The on-stage audience were offered the option of an epilogue or a dance, and the old lady was very emphatic that they do the dance. Being Russian, this naturally meant ballet, and four dancers in tutus came to the front of the stage. As the music for the Dance of the Cygnets started up, they formed a line – with difficulty, as one of the four was preening herself in front of the audience too much – and did a set or two of the dance in step with each other. After that, things went from bad to worse, with heads going in different directions, bobbing up instead of down, and some cygnets forgetting which direction they were dancing in. It was a lovely interpretation of Shakespeare’s scene: with the Russian fondness for ballet this would instantly have illustrated the mechanicals’ ineptness, and it reminded me of the Nine Worthies scene at the end of Love’s Labour’s Lost.

The on-stage audience gradually left during this dance (lucky people), and when they’d finally gone the dancers stopped, very relieved and gasping for breath. Most of the cast were towards the back of the stage, with the dancers breathing heavily near the front, when the stroppy old lady came back to have a word with the man who was sweeping the stage. He’d been getting in the dancers’ way, wanting to sweep the bit of stage they were dancing on, but now he stopped and talked with the woman. She had recognised him – he’d played Shakespeare – and although the surtitles didn’t give us much of their conversation, I gathered that she was arranging to see him sometime soon. It was a little romance to end the evening with, after this tale of thwarted love. The music started up again, the dancers tried to carry on, but they were completely out of sync this time and the whole show ground to a halt.

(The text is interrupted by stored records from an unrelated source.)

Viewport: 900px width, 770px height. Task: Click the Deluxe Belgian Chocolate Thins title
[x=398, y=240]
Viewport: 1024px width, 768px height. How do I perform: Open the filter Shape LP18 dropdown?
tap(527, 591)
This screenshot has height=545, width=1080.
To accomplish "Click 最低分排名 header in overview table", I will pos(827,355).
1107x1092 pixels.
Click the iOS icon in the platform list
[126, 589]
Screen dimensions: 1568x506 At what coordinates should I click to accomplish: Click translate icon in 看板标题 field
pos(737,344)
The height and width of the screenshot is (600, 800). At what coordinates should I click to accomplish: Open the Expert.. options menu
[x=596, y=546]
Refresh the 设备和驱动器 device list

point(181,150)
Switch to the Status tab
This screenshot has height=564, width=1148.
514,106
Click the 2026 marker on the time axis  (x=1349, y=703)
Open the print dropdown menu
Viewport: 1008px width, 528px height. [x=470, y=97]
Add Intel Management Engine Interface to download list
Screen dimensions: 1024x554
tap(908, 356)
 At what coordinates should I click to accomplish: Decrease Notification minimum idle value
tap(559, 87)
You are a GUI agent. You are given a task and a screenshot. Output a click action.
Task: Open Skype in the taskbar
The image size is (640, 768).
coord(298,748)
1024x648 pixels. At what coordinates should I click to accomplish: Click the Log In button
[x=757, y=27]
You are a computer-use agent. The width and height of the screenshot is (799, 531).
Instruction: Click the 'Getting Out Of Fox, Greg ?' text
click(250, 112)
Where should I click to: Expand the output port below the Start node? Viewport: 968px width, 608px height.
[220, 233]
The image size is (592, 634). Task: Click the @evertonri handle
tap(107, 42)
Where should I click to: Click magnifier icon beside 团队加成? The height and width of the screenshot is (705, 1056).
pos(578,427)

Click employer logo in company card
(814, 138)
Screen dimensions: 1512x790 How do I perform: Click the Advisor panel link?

The man with the bloody nose came to the front to tell us that although there was no need, he’d summed up the story for us. He handed a piece of paper to the main singer, who stood centre front and started scat singing – quite funny. The woman also came forward and tore off the bottom half of the paper, then joined in with a different set of scat noises. Others also joined in, some taking smaller and smaller bits of paper, until there was a cacophony of music. I don’t remember how they ended this bit, but eventually the cast disappeared off the back of the stage, though the bloody nose chap came back on to remove something which he’d used near the start to keep some raised flaps in place. As they fell back, he left the stage and the applause suggested we were finally at the end of the performance. The whole cast came back on to take their bows, the director presumably appearing as well although I couldn’t see him; some in the audience stood, there was lots of cheering, and I left after the first set of bows, glad to be getting out into the fresh air.

While this description of the staging may sound interesting, I’ve left out a lot of the boring bits, mainly because nothing happened during them. The Russian ability to pause is beyond belief, and the length of time they spent on some sections of the business left me cold. The physical business was usually telegraphed well in advance, and while I enjoyed some bits, and laughed quite a few times, there wasn’t enough of that for me. I like puppetry very much and I was becoming very fond of these two giant people, but the pauses for other business, including the woman’s lion story, drained any enthusiasm I’d developed for the performance, and I was very glad when it ended. I haven’t looked at my watch so often at the theatre for a very long time, and I hope I never feel the need to do so again. Brilliant as the performers clearly are, this just didn’t work for me, but thankfully most of tonight’s audience enjoyed it more than I did.